### Instrução A
Redigite o trecho do texto sobre Wesley que vai de "Todos os livros" até "digno, algo divino.", incluindo os dois.

### Trecho do texto
Legado Puritano
Quando a Piedade Tinha o Poder
Textos
João Wesley, o Evangelista – Parte 2
Capítulo II
A redescoberta da redenção bíblica

Certamente, a realização de Wesley não pode ser explicada
sem que se mencione, antes de tudo, sua redescoberta da
experiência bíblica da redenção. Wesley sempre insistiu –
acompanhado da maior parte dos grandes reformadores – que não
estava trazendo qualquer novidade. Estava apenas restaurando "a
velha religião bíblica". Seu movimento, a seu ver, era apenas um
restabelecimento do Cristianismo do Novo Testamento.
E qual é a marca registrada da religião bíblica? As
Escrituras falam, naturalmente, com muitas vozes. Mas um tema
que ressoa desde o Gênesis até o Apocalipse, é a mensagem da
redenção: que o ser humano precisa ser salvo, que vale a pena
salvá-lo, que ele tem um Salvador e, portanto, pode ser salvo.
Todos os livros da Bíblia proclamam a pecaminosidade e loucura
do ser humano. No entanto, Deus deseja salvá-lo, apesar de sua
história lamentável, porque há nele algo digno, algo divino.
As Escrituras registram as distâncias que Deus tem
percorrido para recuperar a "imagem divina", e o Novo
Testamento, especialmente, testemunha o seu resultado feliz. A
Bíblia é o relato cronológico de homens e mulheres a quem Deus
transformou: o gago Moisés, num poderoso homem de estado;
Jacó, o suplantador, num príncipe de Israel; Isaías, um homem de
lábios impuros no arauto de um redentor; Mateus, um coletor de
impostos no escritor de um Evangelho; a mulher samaritana de
João 4, uma mulher decaída à beira de um poço numa
missionária; Paulo, um perseguidor implacável, feroz, no autor do
hino de amor em 1 Coríntios.
O mérito de Wesley é que ele redescobriu este fato
primeiro para si mesmo, e depois o comunicou à sua geração. O
dia da experiência de Aldersgate, que consideramos a data do
início do Metodismo, é uma continuação do momento em que
Isaías se sentiu transformado e do instante em que Paulo teve o
encontro significativo na Estrada de Damasco.

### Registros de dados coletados
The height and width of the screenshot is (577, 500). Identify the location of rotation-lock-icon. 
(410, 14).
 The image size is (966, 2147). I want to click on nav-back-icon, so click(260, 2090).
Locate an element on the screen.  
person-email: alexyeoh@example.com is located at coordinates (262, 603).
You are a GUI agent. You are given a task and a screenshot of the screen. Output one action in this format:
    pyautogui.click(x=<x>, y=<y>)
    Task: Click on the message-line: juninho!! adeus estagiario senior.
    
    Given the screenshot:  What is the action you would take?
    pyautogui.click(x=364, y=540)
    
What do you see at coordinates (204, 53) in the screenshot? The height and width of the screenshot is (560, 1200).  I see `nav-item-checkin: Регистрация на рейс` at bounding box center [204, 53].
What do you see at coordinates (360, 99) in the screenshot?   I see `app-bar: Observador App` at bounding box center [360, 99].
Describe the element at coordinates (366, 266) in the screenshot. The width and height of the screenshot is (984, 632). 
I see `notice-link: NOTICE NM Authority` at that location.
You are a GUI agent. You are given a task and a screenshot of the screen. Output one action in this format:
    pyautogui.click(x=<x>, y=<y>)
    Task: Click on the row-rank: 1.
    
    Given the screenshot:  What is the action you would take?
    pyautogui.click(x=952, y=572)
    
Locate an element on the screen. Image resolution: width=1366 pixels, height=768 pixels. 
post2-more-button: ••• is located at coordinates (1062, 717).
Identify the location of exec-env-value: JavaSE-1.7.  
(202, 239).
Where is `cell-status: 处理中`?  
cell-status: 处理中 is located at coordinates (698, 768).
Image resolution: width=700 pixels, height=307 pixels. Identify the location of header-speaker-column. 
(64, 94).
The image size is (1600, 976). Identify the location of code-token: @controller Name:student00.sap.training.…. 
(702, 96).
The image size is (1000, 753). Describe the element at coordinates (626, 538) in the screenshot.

### Instrução B
Repita sem mudar nada as linhas dos registros que vão da que contém "What do you see at coordinates (204, 53)" até o fim dos registros, incluindo as duas pontas.

### Área de resposta A
Todos os livros da Bíblia proclamam a pecaminosidade e loucura
do ser humano. No entanto, Deus deseja salvá-lo, apesar de sua
história lamentável, porque há nele algo digno, algo divino.

### Área de resposta B
What do you see at coordinates (204, 53) in the screenshot? The height and width of the screenshot is (560, 1200).  I see `nav-item-checkin: Регистрация на рейс` at bounding box center [204, 53].
What do you see at coordinates (360, 99) in the screenshot?   I see `app-bar: Observador App` at bounding box center [360, 99].
Describe the element at coordinates (366, 266) in the screenshot. The width and height of the screenshot is (984, 632). 
I see `notice-link: NOTICE NM Authority` at that location.
You are a GUI agent. You are given a task and a screenshot of the screen. Output one action in this format:
    pyautogui.click(x=<x>, y=<y>)
    Task: Click on the row-rank: 1.
    
    Given the screenshot:  What is the action you would take?
    pyautogui.click(x=952, y=572)
    
Locate an element on the screen. Image resolution: width=1366 pixels, height=768 pixels. 
post2-more-button: ••• is located at coordinates (1062, 717).
Identify the location of exec-env-value: JavaSE-1.7.  
(202, 239).
Where is `cell-status: 处理中`?  
cell-status: 处理中 is located at coordinates (698, 768).
Image resolution: width=700 pixels, height=307 pixels. Identify the location of header-speaker-column. 
(64, 94).
The image size is (1600, 976). Identify the location of code-token: @controller Name:student00.sap.training.…. 
(702, 96).
The image size is (1000, 753). Describe the element at coordinates (626, 538) in the screenshot.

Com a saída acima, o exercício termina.